_Exercise objective_
Copy out the records below with "column title" substituted for every "column header", changing nothing else.

## START Task input

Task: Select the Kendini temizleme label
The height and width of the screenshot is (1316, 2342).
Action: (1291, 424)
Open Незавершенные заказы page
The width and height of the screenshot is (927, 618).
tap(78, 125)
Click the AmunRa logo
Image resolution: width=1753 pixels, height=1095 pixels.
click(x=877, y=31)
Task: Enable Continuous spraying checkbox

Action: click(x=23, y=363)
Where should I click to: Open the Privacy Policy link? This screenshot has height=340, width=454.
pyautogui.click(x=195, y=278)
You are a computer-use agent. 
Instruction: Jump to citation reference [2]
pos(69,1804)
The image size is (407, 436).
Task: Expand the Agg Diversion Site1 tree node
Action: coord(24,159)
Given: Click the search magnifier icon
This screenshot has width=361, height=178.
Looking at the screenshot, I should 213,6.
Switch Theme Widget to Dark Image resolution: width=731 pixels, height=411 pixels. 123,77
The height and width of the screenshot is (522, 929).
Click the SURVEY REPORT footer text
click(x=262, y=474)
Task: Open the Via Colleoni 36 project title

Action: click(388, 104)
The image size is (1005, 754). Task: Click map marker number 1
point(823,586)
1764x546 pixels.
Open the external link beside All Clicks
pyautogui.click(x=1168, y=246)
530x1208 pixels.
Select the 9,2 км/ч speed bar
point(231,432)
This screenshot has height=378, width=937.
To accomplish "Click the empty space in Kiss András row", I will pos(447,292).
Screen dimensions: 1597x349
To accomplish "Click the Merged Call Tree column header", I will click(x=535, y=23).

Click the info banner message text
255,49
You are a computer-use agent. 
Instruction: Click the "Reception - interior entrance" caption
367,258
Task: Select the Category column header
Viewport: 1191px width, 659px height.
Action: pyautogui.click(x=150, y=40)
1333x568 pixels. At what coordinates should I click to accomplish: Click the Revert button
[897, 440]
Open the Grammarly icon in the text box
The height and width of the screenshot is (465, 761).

## END Task input

_Full output_
Task: Select the Kendini temizleme label
The height and width of the screenshot is (1316, 2342).
Action: (1291, 424)
Open Незавершенные заказы page
The width and height of the screenshot is (927, 618).
tap(78, 125)
Click the AmunRa logo
Image resolution: width=1753 pixels, height=1095 pixels.
click(x=877, y=31)
Task: Enable Continuous spraying checkbox

Action: click(x=23, y=363)
Where should I click to: Open the Privacy Policy link? This screenshot has height=340, width=454.
pyautogui.click(x=195, y=278)
You are a computer-use agent. 
Instruction: Jump to citation reference [2]
pos(69,1804)
The image size is (407, 436).
Task: Expand the Agg Diversion Site1 tree node
Action: coord(24,159)
Given: Click the search magnifier icon
This screenshot has width=361, height=178.
Looking at the screenshot, I should 213,6.
Switch Theme Widget to Dark Image resolution: width=731 pixels, height=411 pixels. 123,77
The height and width of the screenshot is (522, 929).
Click the SURVEY REPORT footer text
click(x=262, y=474)
Task: Open the Via Colleoni 36 project title

Action: click(388, 104)
The image size is (1005, 754). Task: Click map marker number 1
point(823,586)
1764x546 pixels.
Open the external link beside All Clicks
pyautogui.click(x=1168, y=246)
530x1208 pixels.
Select the 9,2 км/ч speed bar
point(231,432)
This screenshot has height=378, width=937.
To accomplish "Click the empty space in Kiss András row", I will pos(447,292).
Screen dimensions: 1597x349
To accomplish "Click the Merged Call Tree column title", I will click(x=535, y=23).

Click the info banner message text
255,49
You are a computer-use agent. 
Instruction: Click the "Reception - interior entrance" caption
367,258
Task: Select the Category column title
Viewport: 1191px width, 659px height.
Action: pyautogui.click(x=150, y=40)
1333x568 pixels. At what coordinates should I click to accomplish: Click the Revert button
[897, 440]
Open the Grammarly icon in the text box
The height and width of the screenshot is (465, 761).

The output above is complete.